LISTED RECORDS =>

※ ※ ※

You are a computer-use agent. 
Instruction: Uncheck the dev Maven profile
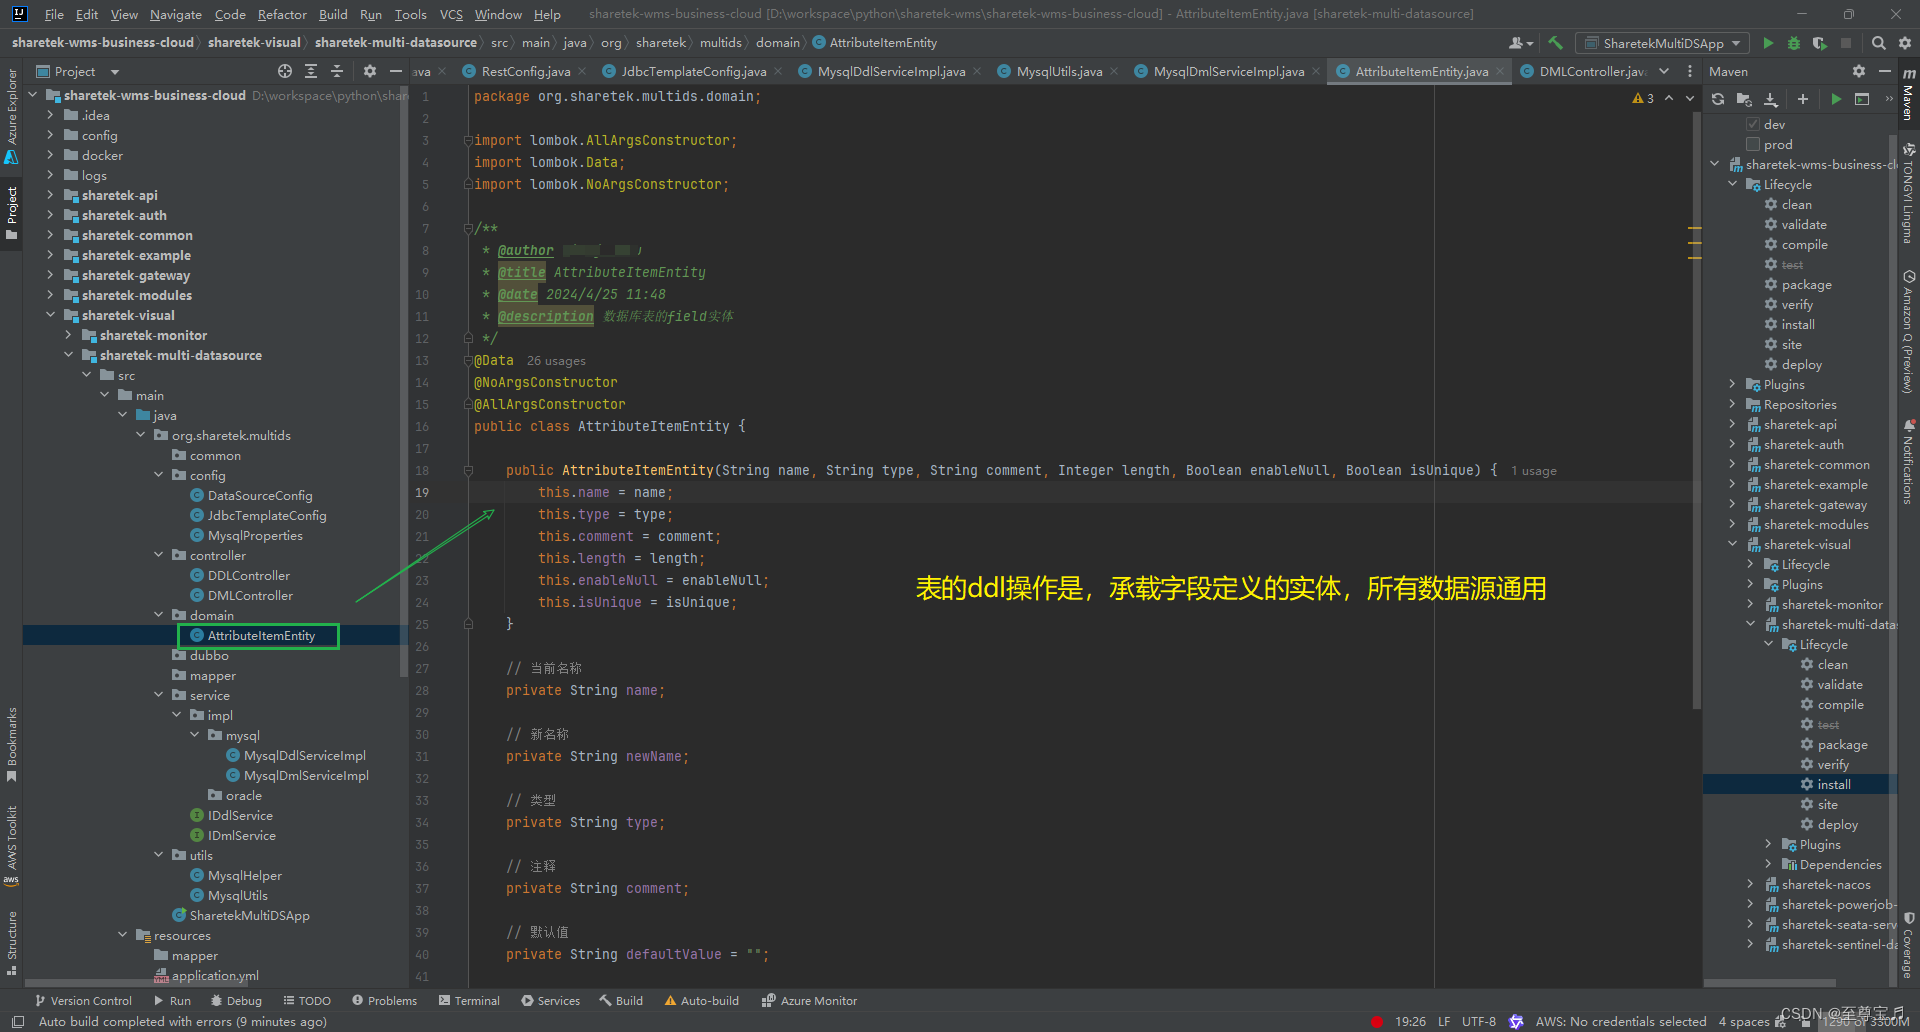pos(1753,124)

※ ※ ※

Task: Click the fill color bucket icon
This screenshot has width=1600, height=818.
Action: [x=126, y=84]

※ ※ ※

Rewrite the lines from the one containing "You are a computer-use agent." up to and including the one containing "pos(1753,124)", substituting "test" for "dev" and keeping everything else the same. Leave the pictures out of your answer.

You are a computer-use agent. 
Instruction: Uncheck the test Maven profile
pos(1753,124)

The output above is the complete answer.